- Born: 1982 Marquette, Michigan, U.S.
- Known for: Fantasy art
- Website: dvpalumbo.com

= David Palumbo =

American illustrator and fine artist

David Palumbo (born 1982) is an American illustrator and fine artist.

==Life==
Palumbo is the son of science fiction scholar Donald Palumbo and illustrator Julie Bell, brother of artist Anthony Palumbo, and stepson of illustrator Boris Vallejo. He lives in Philadelphia.

He studied painting at the Pennsylvania Academy of Fine Art in Philadelphia from 2000 to 2004. He was "informally mentored" by Bell and Vallejo and also studied with artist Burt Silverman.

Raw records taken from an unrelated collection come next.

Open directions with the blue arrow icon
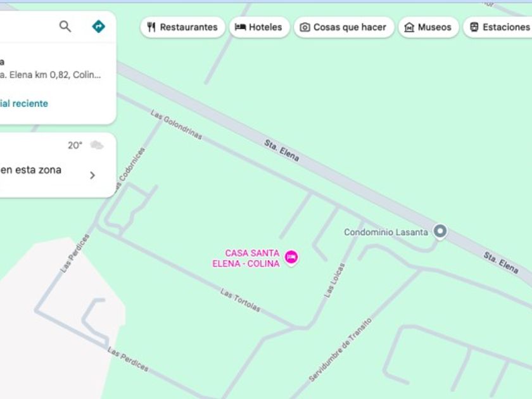Screen dimensions: 532x399 pyautogui.click(x=98, y=26)
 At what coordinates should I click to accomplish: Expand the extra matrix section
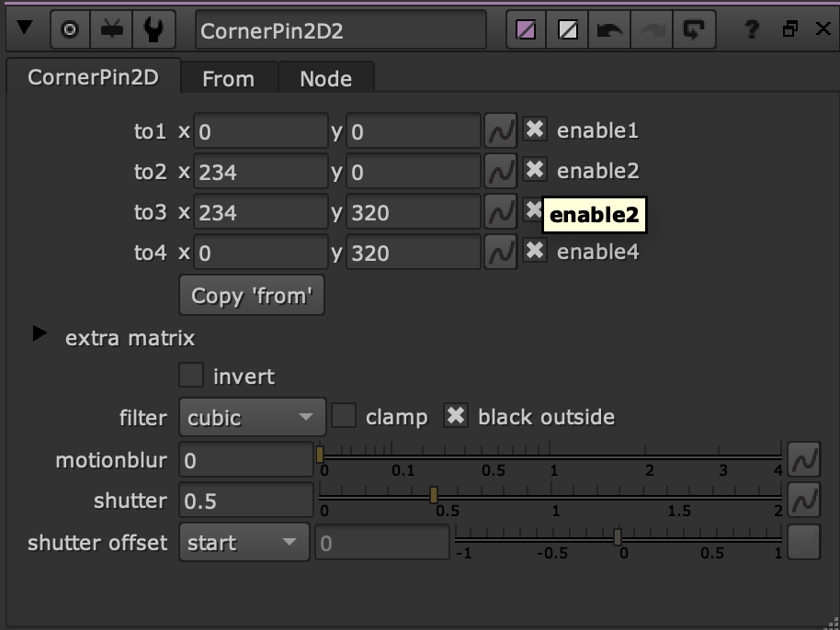40,333
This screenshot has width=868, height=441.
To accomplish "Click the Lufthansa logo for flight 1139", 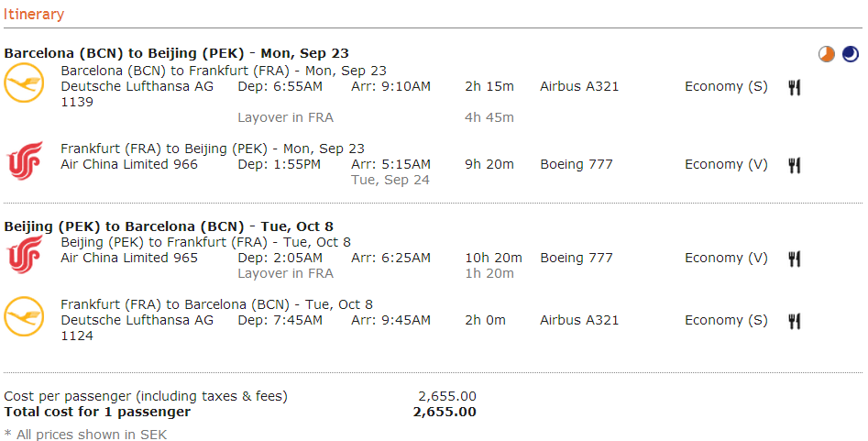I will point(24,83).
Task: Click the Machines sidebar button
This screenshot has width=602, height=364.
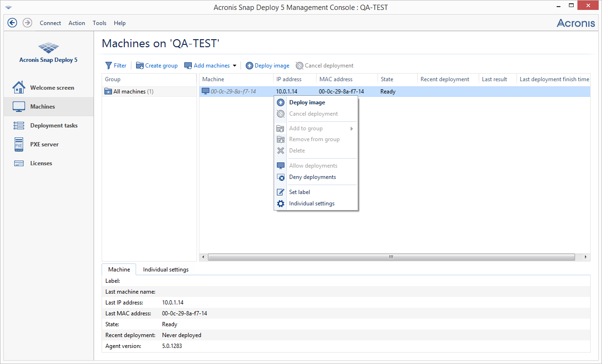Action: tap(43, 107)
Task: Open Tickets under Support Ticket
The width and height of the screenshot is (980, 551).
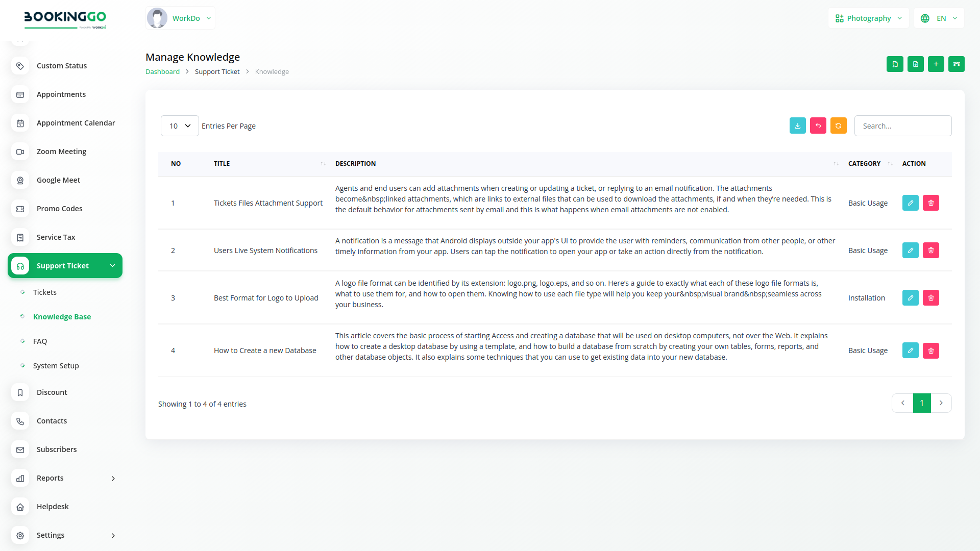Action: coord(45,292)
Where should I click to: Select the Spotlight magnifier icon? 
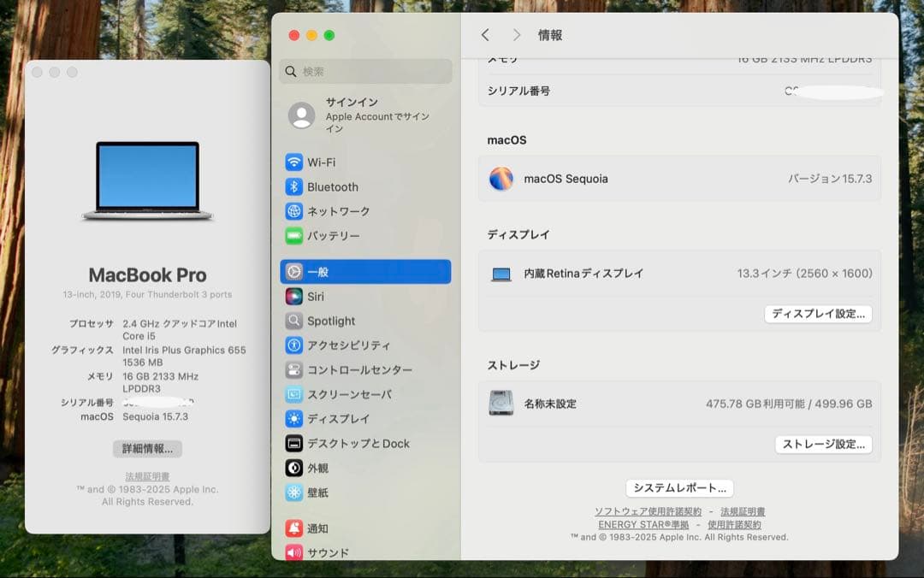coord(294,321)
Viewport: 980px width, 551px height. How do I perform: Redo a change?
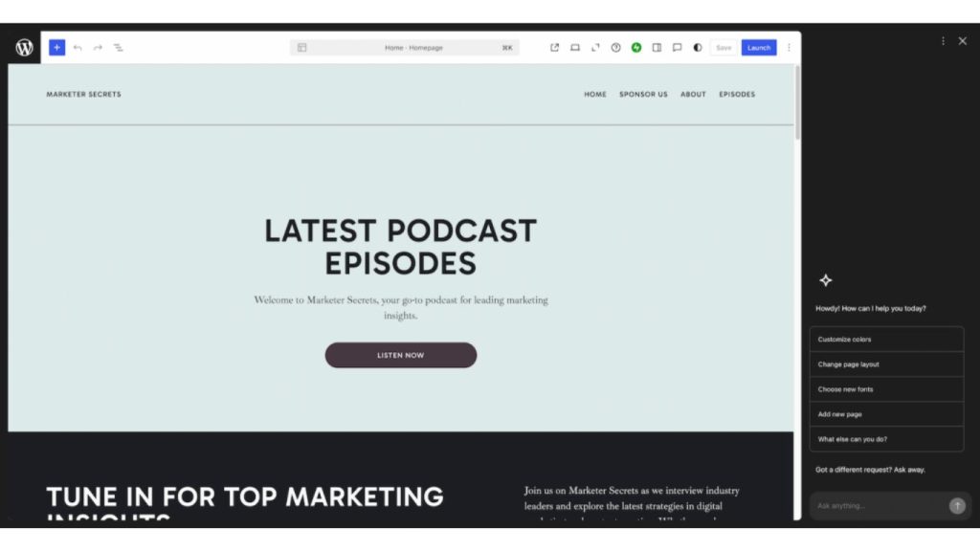click(x=97, y=47)
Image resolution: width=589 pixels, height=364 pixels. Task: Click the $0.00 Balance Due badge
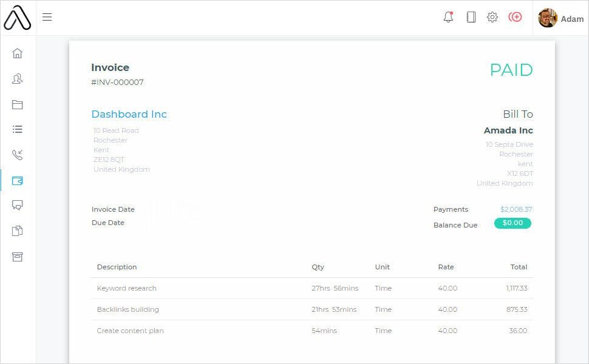pyautogui.click(x=512, y=223)
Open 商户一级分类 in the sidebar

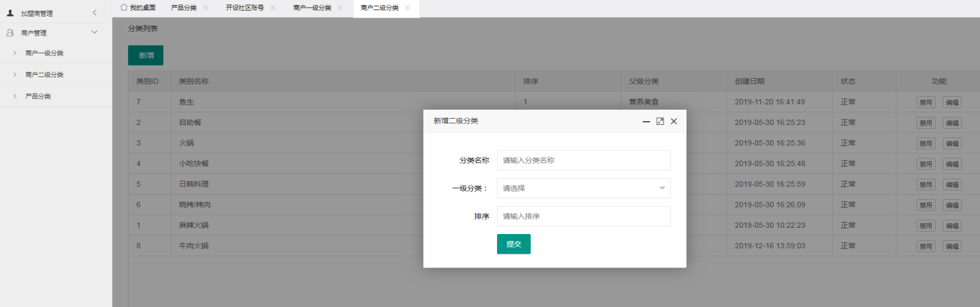pyautogui.click(x=44, y=53)
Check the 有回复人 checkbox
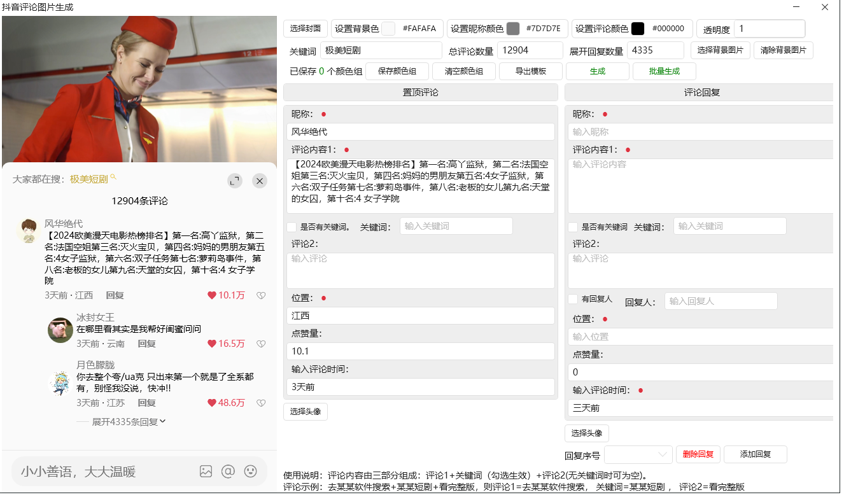The height and width of the screenshot is (504, 844). coord(571,300)
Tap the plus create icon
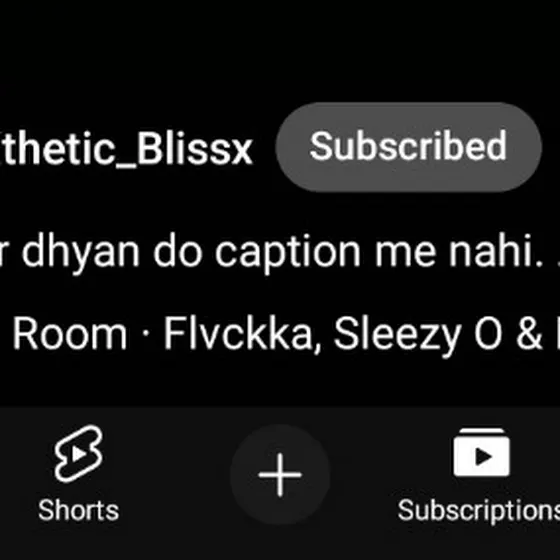The height and width of the screenshot is (560, 560). 280,475
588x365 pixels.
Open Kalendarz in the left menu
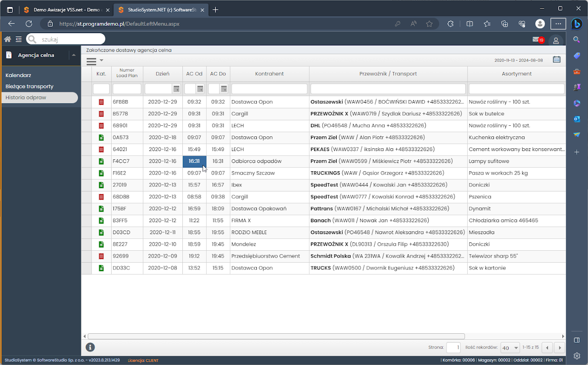[18, 75]
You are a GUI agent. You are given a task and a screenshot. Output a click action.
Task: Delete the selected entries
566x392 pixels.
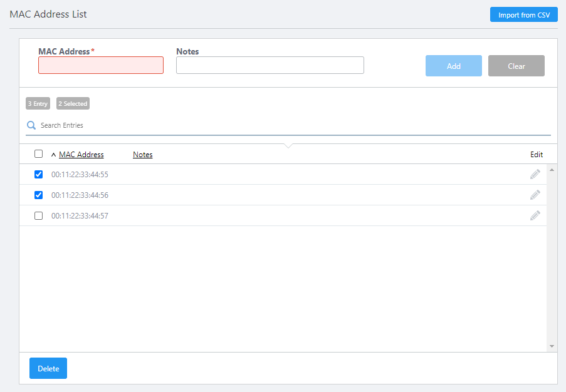48,369
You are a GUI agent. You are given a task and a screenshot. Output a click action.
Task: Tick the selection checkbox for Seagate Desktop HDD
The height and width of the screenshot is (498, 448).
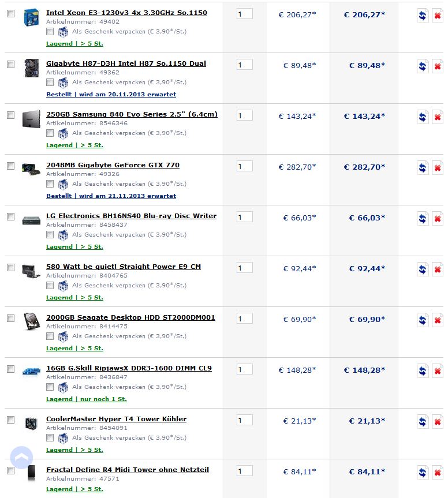click(x=10, y=319)
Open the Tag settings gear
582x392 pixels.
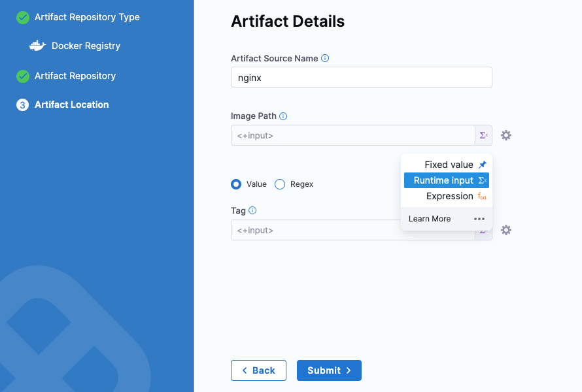click(x=505, y=230)
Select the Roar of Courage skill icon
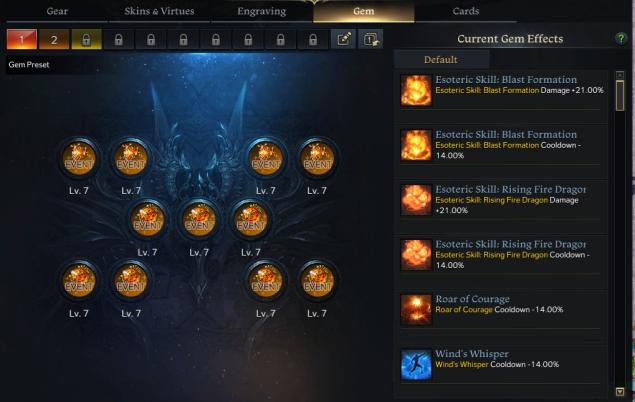Image resolution: width=635 pixels, height=402 pixels. 416,310
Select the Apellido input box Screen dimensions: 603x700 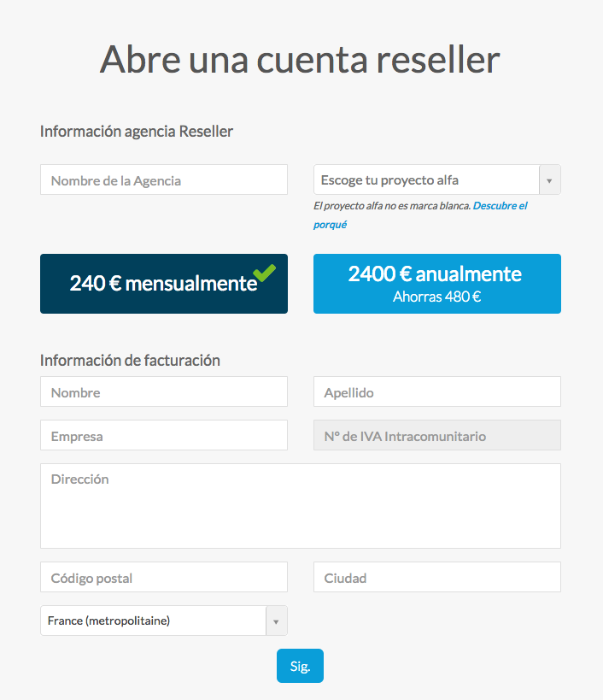pos(436,392)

According to the science fiction scholar and critic Gary Westfahl, concluding a short biography late in 2012, "If he continues upon his upward path, Palumbo may be able to prove, unlike his stepbrother Dorian Vallejo, that it is not always a burden to have a famous parent."

==Artwork==
As an illustrator, Palumbo works mainly in the fantasy and science fiction genres, where he has painted cover art and interior art for dozens of books and magazines as well as numerous illustrations for Magic: The Gathering. Palumbo has also been a regular contributor to Heavy Metal magazine since 2008 as one of the creators involved in the Tarot feature. He has provided artwork for collectible card games, comic covers, album covers, film posters, magazine covers, advertisements, and film preproduction and his artwork has appeared in such publications as Spectrum, ImagineFX, and 2D Artist Magazine. Other clients include Marvel Comics, Tor.com, Lucasfilm, Night Shade Books, Pyr, and Road Runner Records. His client list also includes Acclaim Entertainment, Black Library, Riley Films, Science Fiction Book Club, Solaris Books, Upper Deck Entertainment, and Wizards of the Coast.

He often uses models from the Cabaret Red Light and Revival Burlesque troupes.

Palumbo has also been showing personal works in fine art galleries since 2003. Since then, he has shown in galleries in Philadelphia, New York, Chicago, London, and Paris. In 2010, Brand Studio Press released a collected volume of Palumbo's fine art nudes.